Summarizing two-dimensional data with skyline-based statistical descriptors

Much real data consists of more than one dimension, such as financial transactions (eg, price × volume) and IP network flows (eg, duration × numBytes), and capture relationships between the variables. For a single dimension, quantiles are intuitive and robust descriptors. Processing and analyzing such data, particularly in data warehouse or data streaming settings, requires similarly robust and informative statistical descriptors that go beyond one-dimension. Applying quantile methods to summarize a multidimensional distribution along only singleton attributes ignores the rich dependence amongst the variables.
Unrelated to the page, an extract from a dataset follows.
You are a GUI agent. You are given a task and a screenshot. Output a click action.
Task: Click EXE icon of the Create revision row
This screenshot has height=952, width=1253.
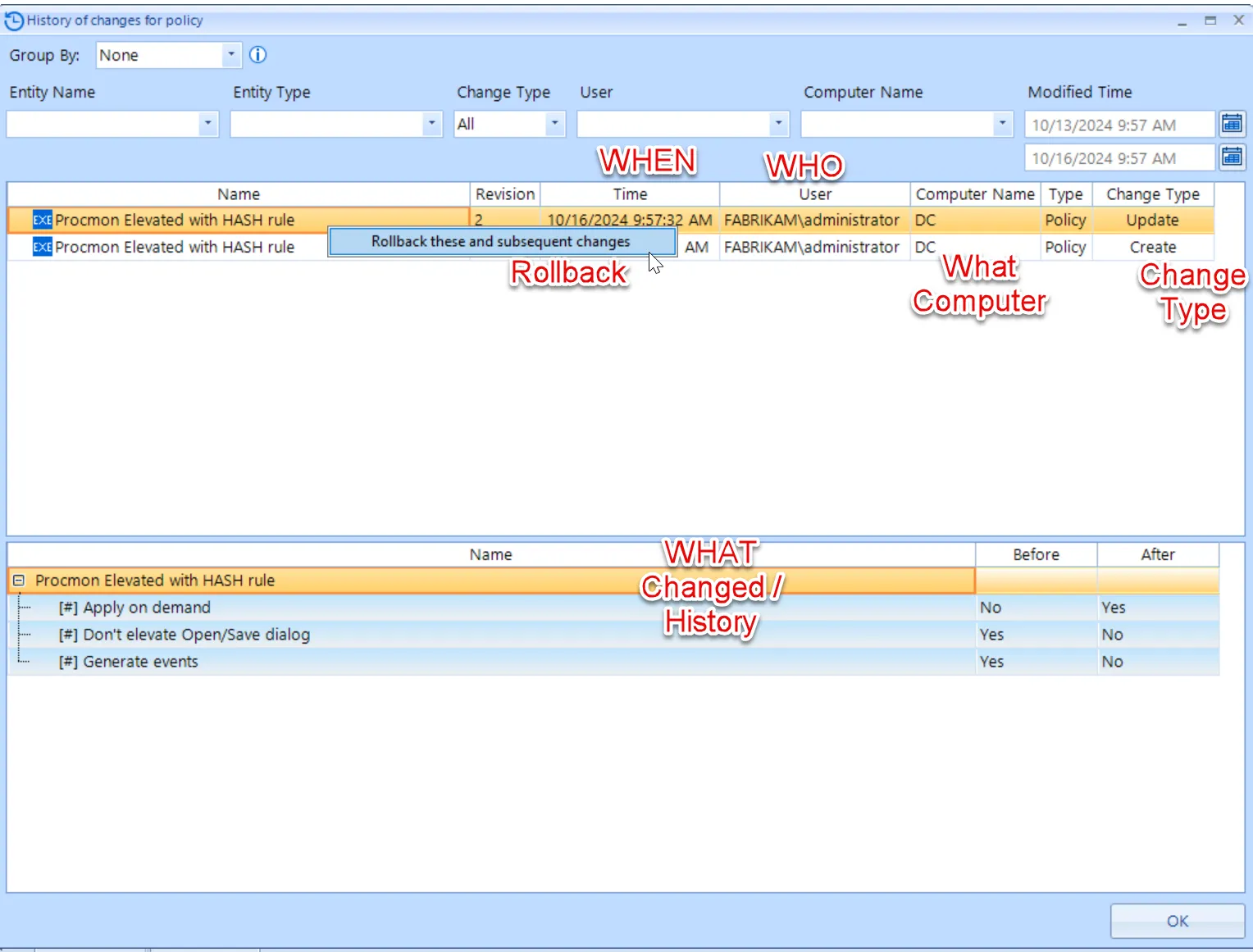42,247
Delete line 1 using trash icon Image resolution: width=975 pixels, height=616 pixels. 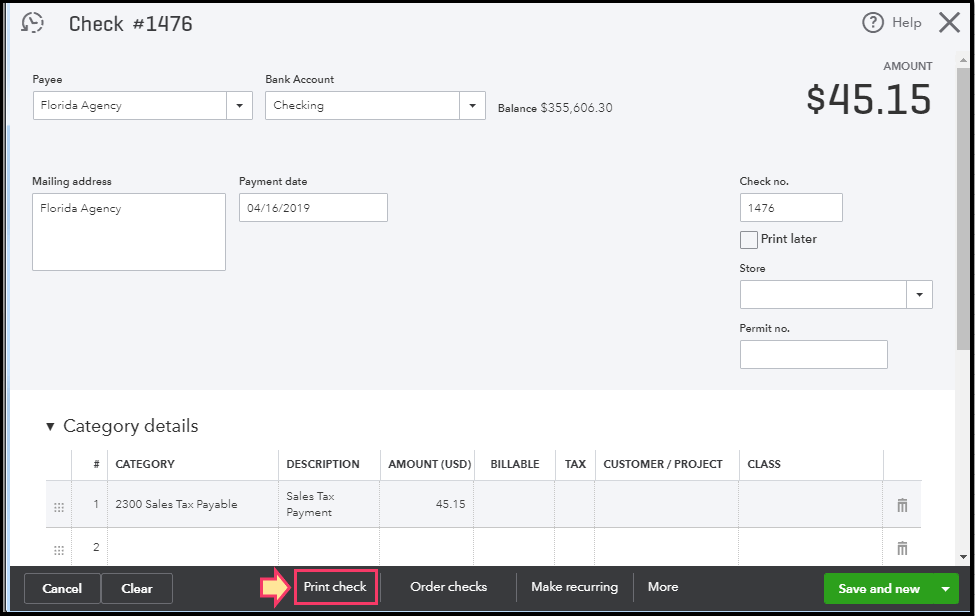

In this paper, we present new skyline-based statistical descriptors for capturing the distributions over pairs of dimensions. They generalize the notion of quantiles in the individual dimensions, and also incorporate properties of the joint distribution. We introduce φ-quantours and α-radials, which are skyline points over subsets of the data, and propose (φ, α)-quantiles, found from the union of these skylines, as statistical descriptors of two-dimensional distributions. We present efficient online algorithms for tracking (φ,α)-quantiles on two-dimensional streams using guaranteed small space. We identify the principal properties of the proposed descriptors and perform extensive experiments with synthetic and real IP traffic data to study the efficiency of our proposed algorithms.